L’idée est de relancer l’économie par la demande, puisque toutes les travailleuses et travailleurs qui voudraient avoir un emploi rémunéré auraient droit à un emploi dont le salaire permettrait d’atteindre un revenu viable, qui est un revenu permettant la sortie de la pauvreté. Une telle mesure aurait ainsi pour effet de réduire le chômage à un niveau frictionnel.
Considérant l’urgence d’agir, le programme d’emplois garantis du New Deal vert permettrait d’orienter les forces productives de notre société vers l’accomplissement de finalités écologiques et sociales. Le verdissement des infrastructures publiques, comme les écoles et les hôpitaux ainsi que le développement de moyens de transport en commun électrifiés sont des exemples de projets exigeant une main-d’œuvre massive.
Un plan pour stabiliser notre économie
Un New Deal vert permettrait aussi de s’attaquer à la dévitalisation des régions. Ce phénomène est caractérisé, dans les régions éloignées des grands centres, par un exode et un vieillissement de la population, une perte graduelle des services de proximité, un taux de chômage plus élevé qu’ailleurs et une diminution du sentiment d’appartenance à la communauté. Un programme d’emplois garantis par l’État contribuerait ainsi à stabiliser les économies régionales en développant autant les infrastructures que les demandes en région, et en permettant aux travailleuses et travailleurs de faire leur vie dans la région de leur choix.
Le secteur privé pourrait aussi bénéficier d’un tel programme. Si une entreprise démontre que ce qu’elle développe va dans le sens de l’intérêt collectif dans le cadre de la lutte aux changements climatiques (exemples : développement et déploiement de la géothermie, production locale de fruits et légumes biologiques, développement et déploiement d’infrastructures résilientes, etc.), elle pourrait aussi avoir droit à un certain nombre d’employé·e·s payé·e·s par l’État pour contribuer à leur production, augmentant ainsi leur productivité.

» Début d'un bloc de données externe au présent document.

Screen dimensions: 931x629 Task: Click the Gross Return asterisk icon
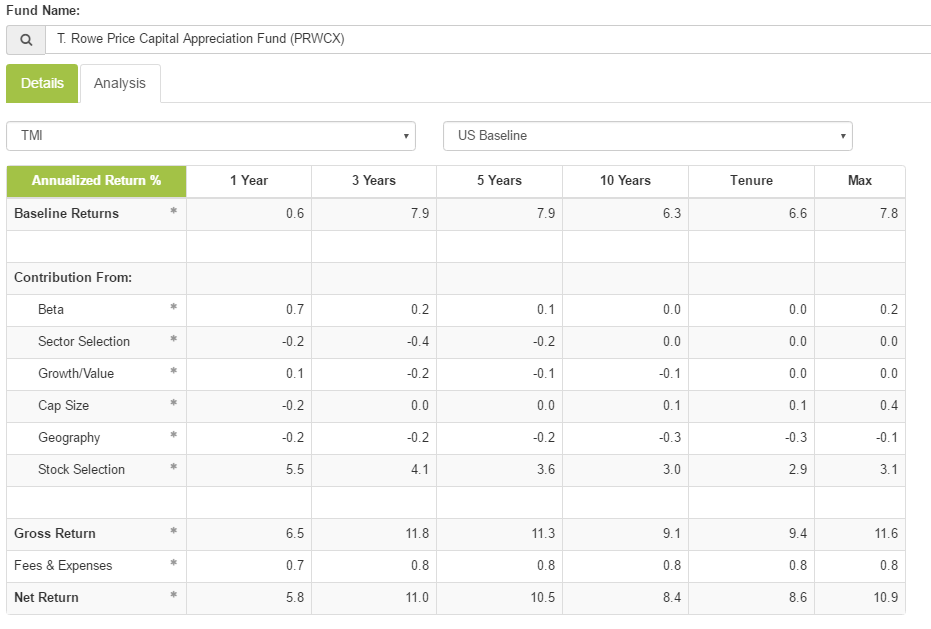click(x=174, y=532)
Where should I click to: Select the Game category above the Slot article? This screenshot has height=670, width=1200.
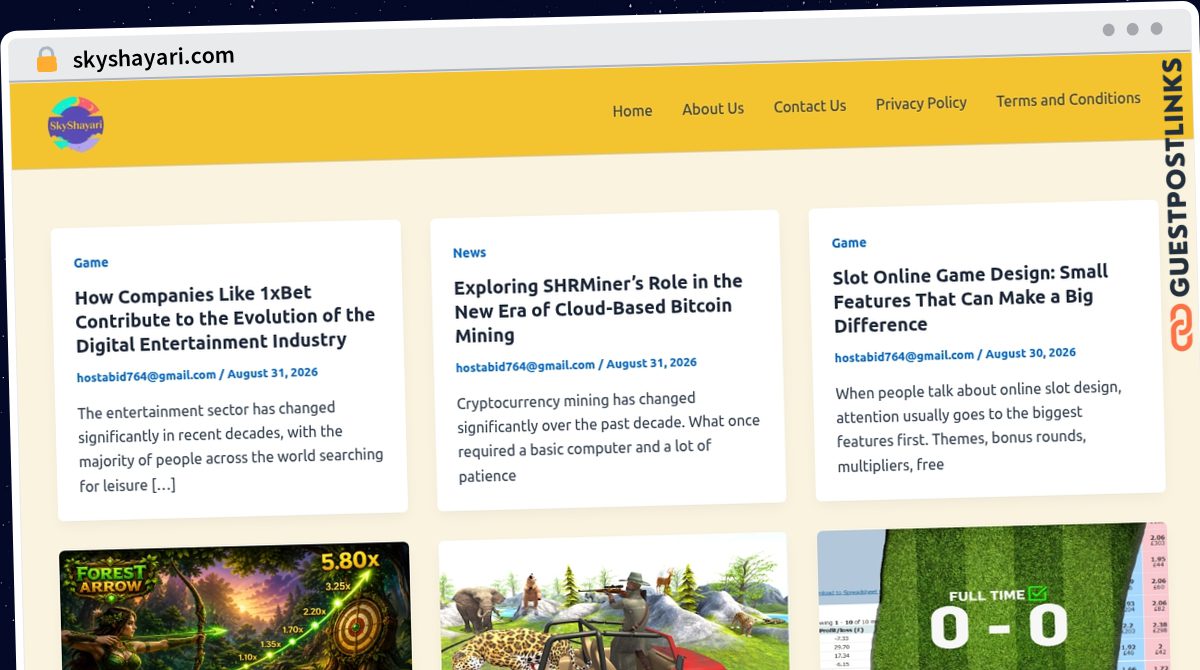click(x=849, y=243)
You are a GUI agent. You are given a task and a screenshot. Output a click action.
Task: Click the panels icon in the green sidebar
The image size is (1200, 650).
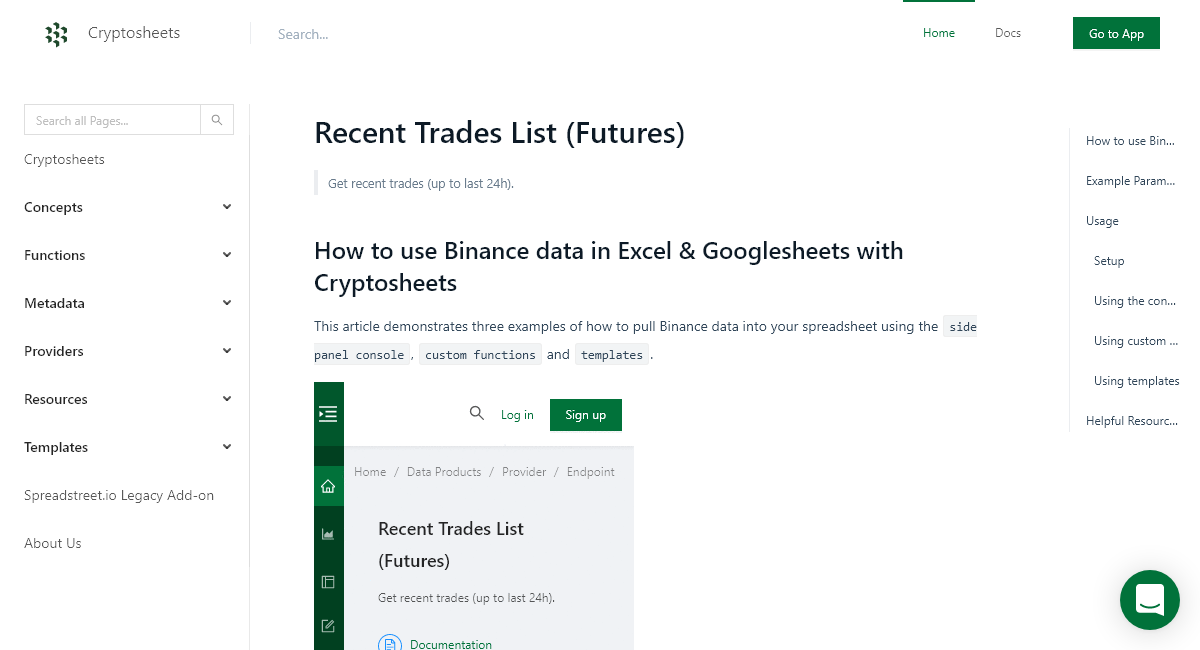328,581
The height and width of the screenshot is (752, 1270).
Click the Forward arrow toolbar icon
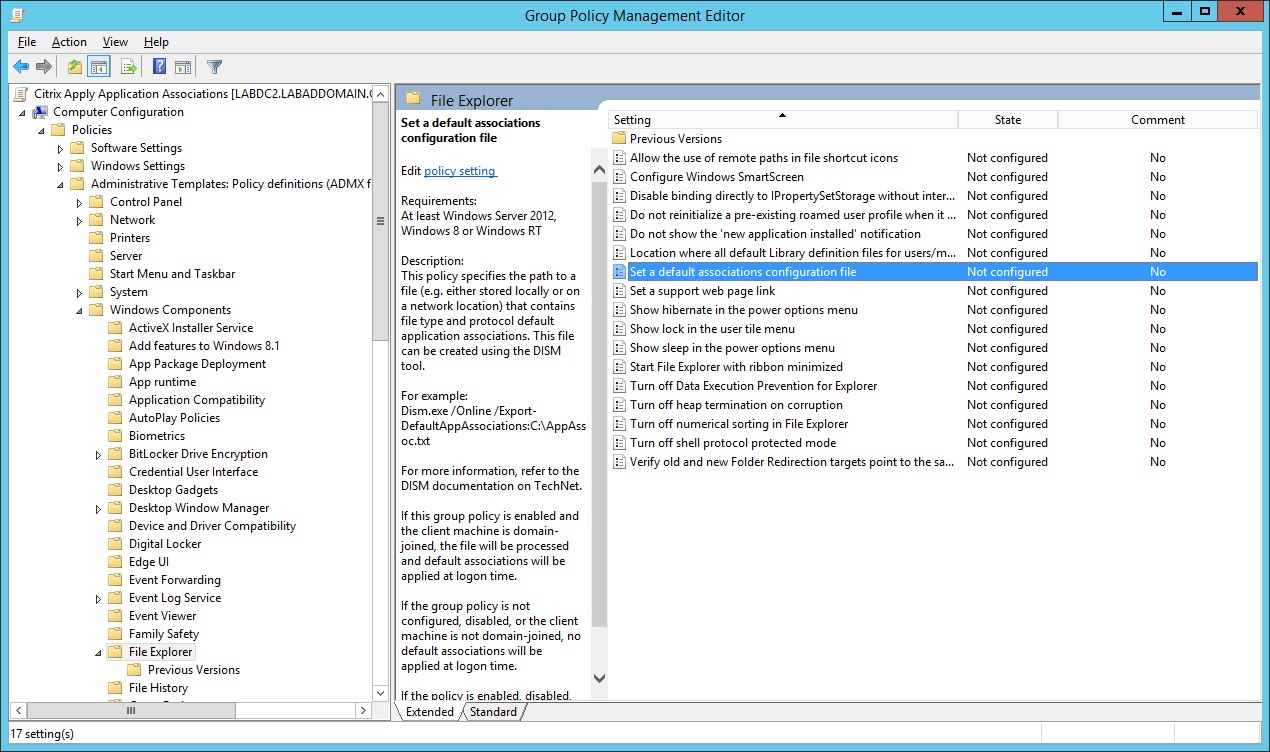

Ceci aurait un effet de levier de mobilisation du capital dans des projets privés qui peuvent être jugés risqués sur le plan financier, mais qui vont dans le sens de la décarbonisation de l’économie.
Les réponses de l’État, suite à la dernière crise économique, n’ont pas contribué à stabiliser le capitalisme qui est, par définition, une économie instable. Il serait donc temps de mettre en place des réformes structurantes permettant d’orienter la production et le travail dans le sens de l’intérêt collectif tout en stabilisant l’économie à plus long terme. Cette économie reconstruite à neuf rendrait la collectivité plus résiliente face à la crise climatique ainsi qu’aux prochaines crises économiques. Ce type de programme permettrait aussi de lutter contre les inégalités puisqu’il permettrait de transformer radicalement le marché du travail.
Un New Deal vert qui intègre un programme d’emplois garantis par l’État serait un élément de réponse aux grands enjeux du siècle. Il aurait un impact positif pour l’environnement ainsi que pour les travailleuses et les travailleurs. Les besoins sont criants. Il suffit maintenant de se donner collectivement les moyens de les satisfaire.